Permits for Protest: Flowers, Dissent, and Starmer’s Britain

There’s a peculiar irony in watching Jeremy Corbyn, the former Labour leader, being interviewed under caution by police for the crime of laying flowers. Welcome to Sir Keir Starmer’s vision of law and order, where peaceful protest must be preapproved, predetermined, and preferably performed in whispers.

Let that sink in: a 75-year-old former Leader of the Opposition and his 73-year-old former Shadow Chancellor are being treated like common criminals for participating in a pro-Palestinian rally. Their grave offence? Attempting to lay flowers in memory of dead children. In Starmer’s Britain, even mourning must follow proper protocols and no one must speak out of order.

The Metropolitan Police’s account reads like satire: they posted an image of what they called a group “forcing its way through police lines” – apparently their description of elderly politicians carrying flowers. Corbyn’s response cuts through the melodrama: “This is not an accurate description of events at all.” But accuracy, it seems, is less important than authority in this new order.

It is quite clear the video shows the police directing people no one is pushing…

Nine others have been charged, including Chris Nineham, a chief steward of the march, and Piers Corbyn. The message is clear: organise a protest without permission, face the consequences. Never mind that the very concept of “permitted protest” is an oxymoron that would make George Orwell reach for his typewriter.

The police conditions imposed under the Public Order Act – preventing the gathering outside the BBC’s Broadcasting House due to its proximity to a synagogue – might sound reasonable until you consider the implications. In this brave new world, public space is increasingly becoming private space, where the right to gather must be granted rather than exercised.

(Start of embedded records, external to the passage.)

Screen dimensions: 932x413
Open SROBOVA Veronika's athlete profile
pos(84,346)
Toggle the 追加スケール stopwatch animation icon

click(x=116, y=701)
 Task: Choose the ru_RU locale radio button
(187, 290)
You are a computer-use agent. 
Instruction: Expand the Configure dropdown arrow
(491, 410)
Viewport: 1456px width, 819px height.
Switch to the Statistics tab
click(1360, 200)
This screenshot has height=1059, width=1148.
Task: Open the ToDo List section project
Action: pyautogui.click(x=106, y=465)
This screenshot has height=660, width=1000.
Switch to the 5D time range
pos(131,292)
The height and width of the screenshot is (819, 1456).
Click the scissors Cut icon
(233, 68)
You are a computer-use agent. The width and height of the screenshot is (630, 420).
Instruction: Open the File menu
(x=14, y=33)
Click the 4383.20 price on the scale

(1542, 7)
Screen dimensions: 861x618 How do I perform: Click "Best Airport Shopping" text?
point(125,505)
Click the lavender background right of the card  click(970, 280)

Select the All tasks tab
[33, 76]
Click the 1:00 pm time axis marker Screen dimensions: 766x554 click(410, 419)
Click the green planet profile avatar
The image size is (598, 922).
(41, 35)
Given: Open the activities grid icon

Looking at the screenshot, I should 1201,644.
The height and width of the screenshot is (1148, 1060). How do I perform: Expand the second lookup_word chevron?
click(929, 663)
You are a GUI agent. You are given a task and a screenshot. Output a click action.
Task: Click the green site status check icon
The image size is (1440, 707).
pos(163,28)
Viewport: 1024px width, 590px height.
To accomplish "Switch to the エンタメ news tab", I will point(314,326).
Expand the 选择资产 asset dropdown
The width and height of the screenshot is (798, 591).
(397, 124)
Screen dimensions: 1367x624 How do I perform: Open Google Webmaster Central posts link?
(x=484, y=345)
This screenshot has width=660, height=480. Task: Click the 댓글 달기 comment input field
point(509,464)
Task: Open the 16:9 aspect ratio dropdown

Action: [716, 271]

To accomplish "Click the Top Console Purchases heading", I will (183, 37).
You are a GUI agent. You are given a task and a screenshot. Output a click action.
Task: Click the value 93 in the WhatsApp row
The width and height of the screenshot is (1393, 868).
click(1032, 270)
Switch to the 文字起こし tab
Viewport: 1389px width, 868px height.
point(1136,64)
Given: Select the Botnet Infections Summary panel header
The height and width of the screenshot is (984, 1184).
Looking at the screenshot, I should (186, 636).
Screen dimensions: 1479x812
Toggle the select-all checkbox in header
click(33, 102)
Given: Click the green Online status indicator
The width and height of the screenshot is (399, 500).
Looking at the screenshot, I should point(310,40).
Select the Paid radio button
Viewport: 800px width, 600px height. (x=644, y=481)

From Picket Lines to Police Lines: Labour’s War on Protest…

Orwellian-dystopia
Orwellian Dystopia where freedom is only an illusion

This is the same Labour Party that once championed the right to protest. Now it oversees a system where laying flowers in Trafalgar Square requires official sanction. The transformation is complete: from the Party of the picket line to the Party of the police line.

What’s most chilling isn’t the heavy-handed response to a peaceful protest – it’s the quiet acquiescence of a public that has somehow accepted that protest needs permission to be legitimate. When did we decide that democracy works better with a volume control?

Oh, how the wheel of political fortune turns. Cast your mind back to 2021, when Jeremy Corbyn proudly declared: “We will always defend the right to demonstrate against injustice. Proud to address today’s #KillTheBill demonstration – together we will stop Boris Johnson’s protest ban.”

How bitterly ironic those words taste now, as the very laws he fought against are used to drag him into a police station. The Tory dystopia he warned us about has simply been rebranded with a Labour logo, and Sir Keir Starmer, that supposed defender of human rights, now presides over its enforcement. The revolution devours its children, they say – but in this case, it’s prosecuting them under public order offences.

As Corbyn and McDonnell prepare for their police interviews, remember: this isn’t just about Palestine, or protests, or politics. It’s about the slow strangulation of civil liberties under the guise of public order. In Starmer’s Britain, it seems, the right to dissent comes with terms and conditions applied.

So welcome to 2025, where protest is permitted, dissent is managed, and flowers are considered a threat to public order. Just make sure you fill out the proper forms before you express your outrage.

At least the ceasefire’s holding out. Well, at least today it is.